Positions like the one Witzel holds (Wales Professor of Sanskrit, previously known as the Prince of Wales Professor) were created during the colonial era to serve as interpreters of India and Indian tradition to the ruling powers. They have lost their relevance and are disappearing from academia. No one today goes to these ‘experts’ to learn anything about India and Indians when they can get it from a next door neighbor, an office colleague or a relative by marriage. So these people need to show something to justify their existence. This was the real story behind Witzel’s California school campaign— not teaching Hinduism to California children.
Indology as practiced by colonial scholars and their successors like Eck and Witzel should really be called Hindu Studies. Their targets are the Hindus, their religion, traditions and history.
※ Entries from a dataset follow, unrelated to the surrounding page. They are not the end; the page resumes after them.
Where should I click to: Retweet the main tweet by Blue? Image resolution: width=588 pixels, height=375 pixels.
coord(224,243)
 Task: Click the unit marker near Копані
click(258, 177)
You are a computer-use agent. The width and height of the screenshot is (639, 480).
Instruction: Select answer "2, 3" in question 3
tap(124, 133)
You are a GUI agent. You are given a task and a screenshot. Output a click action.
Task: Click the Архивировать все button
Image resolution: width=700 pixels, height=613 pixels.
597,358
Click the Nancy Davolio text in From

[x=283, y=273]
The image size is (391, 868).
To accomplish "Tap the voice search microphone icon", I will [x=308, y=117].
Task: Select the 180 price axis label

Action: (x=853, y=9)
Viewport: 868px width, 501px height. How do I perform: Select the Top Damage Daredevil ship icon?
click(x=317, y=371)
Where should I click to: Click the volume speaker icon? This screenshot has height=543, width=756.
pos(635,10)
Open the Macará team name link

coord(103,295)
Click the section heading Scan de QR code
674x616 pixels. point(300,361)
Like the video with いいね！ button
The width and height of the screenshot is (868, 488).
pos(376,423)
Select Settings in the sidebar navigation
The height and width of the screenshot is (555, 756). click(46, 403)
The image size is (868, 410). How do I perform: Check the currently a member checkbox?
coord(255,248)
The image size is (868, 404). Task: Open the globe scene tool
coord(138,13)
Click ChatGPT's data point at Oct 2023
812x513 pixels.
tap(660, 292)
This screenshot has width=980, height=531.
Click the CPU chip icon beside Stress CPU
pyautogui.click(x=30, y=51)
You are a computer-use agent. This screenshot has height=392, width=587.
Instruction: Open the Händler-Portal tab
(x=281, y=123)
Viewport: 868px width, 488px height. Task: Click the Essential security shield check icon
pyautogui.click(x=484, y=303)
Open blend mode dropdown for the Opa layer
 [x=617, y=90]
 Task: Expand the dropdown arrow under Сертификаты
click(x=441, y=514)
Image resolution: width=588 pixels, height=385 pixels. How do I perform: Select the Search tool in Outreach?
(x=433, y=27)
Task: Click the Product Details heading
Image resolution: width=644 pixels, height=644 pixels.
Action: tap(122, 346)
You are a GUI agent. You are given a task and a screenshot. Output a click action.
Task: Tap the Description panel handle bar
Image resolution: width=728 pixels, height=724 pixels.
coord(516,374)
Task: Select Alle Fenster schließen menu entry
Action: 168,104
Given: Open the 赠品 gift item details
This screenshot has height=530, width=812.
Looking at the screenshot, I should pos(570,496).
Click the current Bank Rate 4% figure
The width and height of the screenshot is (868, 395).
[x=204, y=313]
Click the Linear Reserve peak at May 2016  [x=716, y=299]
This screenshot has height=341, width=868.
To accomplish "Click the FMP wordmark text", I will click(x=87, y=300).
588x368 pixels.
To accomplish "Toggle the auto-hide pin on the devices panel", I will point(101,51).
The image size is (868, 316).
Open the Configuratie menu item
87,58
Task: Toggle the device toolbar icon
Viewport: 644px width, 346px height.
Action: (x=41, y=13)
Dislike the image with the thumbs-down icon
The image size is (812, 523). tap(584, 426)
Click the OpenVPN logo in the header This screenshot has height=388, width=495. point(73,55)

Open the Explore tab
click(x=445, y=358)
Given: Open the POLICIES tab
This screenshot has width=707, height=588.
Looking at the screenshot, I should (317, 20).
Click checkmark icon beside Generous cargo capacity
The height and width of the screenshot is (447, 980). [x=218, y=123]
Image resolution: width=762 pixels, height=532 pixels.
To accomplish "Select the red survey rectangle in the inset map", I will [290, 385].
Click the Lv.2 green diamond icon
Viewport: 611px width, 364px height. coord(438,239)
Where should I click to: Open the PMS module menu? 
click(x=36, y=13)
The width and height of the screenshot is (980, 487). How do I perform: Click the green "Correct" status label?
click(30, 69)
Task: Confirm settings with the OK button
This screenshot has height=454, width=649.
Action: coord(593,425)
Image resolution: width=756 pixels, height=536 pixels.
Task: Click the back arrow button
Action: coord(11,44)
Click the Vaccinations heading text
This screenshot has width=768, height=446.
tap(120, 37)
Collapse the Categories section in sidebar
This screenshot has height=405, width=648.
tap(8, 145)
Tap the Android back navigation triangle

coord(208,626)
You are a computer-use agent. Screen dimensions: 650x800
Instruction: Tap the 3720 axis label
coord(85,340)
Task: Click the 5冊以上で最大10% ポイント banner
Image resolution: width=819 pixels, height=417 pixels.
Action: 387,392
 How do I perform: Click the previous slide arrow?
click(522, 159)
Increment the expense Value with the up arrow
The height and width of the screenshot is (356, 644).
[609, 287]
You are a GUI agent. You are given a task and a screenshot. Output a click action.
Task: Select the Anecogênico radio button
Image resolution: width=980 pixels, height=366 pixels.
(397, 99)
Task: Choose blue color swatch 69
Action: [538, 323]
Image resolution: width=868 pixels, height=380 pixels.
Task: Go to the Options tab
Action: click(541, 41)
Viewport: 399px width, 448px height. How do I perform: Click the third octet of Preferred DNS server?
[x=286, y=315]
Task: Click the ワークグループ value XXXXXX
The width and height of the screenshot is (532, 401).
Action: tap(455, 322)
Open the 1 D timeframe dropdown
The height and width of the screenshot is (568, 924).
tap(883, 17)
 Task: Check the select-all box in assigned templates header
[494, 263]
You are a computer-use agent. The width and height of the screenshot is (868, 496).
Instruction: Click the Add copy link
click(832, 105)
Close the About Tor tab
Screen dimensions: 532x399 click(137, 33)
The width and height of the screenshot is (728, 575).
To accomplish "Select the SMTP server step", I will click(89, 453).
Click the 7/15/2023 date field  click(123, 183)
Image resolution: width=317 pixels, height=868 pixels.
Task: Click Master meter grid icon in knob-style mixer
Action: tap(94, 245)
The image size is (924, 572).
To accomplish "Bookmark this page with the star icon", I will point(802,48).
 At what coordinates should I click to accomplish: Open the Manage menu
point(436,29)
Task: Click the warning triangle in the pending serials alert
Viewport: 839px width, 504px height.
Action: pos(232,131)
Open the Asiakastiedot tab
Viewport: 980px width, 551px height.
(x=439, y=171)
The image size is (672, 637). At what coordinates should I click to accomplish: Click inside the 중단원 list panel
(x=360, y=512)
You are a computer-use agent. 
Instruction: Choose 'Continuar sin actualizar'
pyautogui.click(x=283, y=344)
While they treat Islam and Muslims with utmost deference, partly out of fear of violent reaction, they don’t hesitate to heap criticism and abuse on Hindus and their beliefs. It is safe because Hindus usually don’t get violent.
A central though usually unstated premise of these Indologists is that the Hindus are an inferior race and they should accept without question anything said about them by these scholars who constitute a superior race in every way. They have even constructed a ‘history’ of Hindus as a people who owe everything to a superior race of invaders called Aryans (or Indo-Europeans). Some religious scholars, notably Wendy Doniger of Chicago can see nothing but sex in Hindu texts. (It seems she can see nothing but sex in anything. She denounced the famous Bhagavadgita, probably because it gives no scope for her sexual fantasies. What is it about ‘religious scholars’ that makes them sex obsessed?)
If any Hindu scholars object to this stereotyping pointing to recent discoveries in natural history, genetics and archaeology that have discredited all this, they are immediately denounced as chauvinists and fanatics incapable of logic or reason. (Their ‘refutations’ consist mainly of personal attacks as against Dr Swamy. Formerly, when their position was more secure, they resorted to ‘haughty dismissals’ as the historian of science A.Seidenberg termed it.) Western scholars like Koenraad Elst, N. Kazanas and David Frawley are also not spared for raising questions about their theories.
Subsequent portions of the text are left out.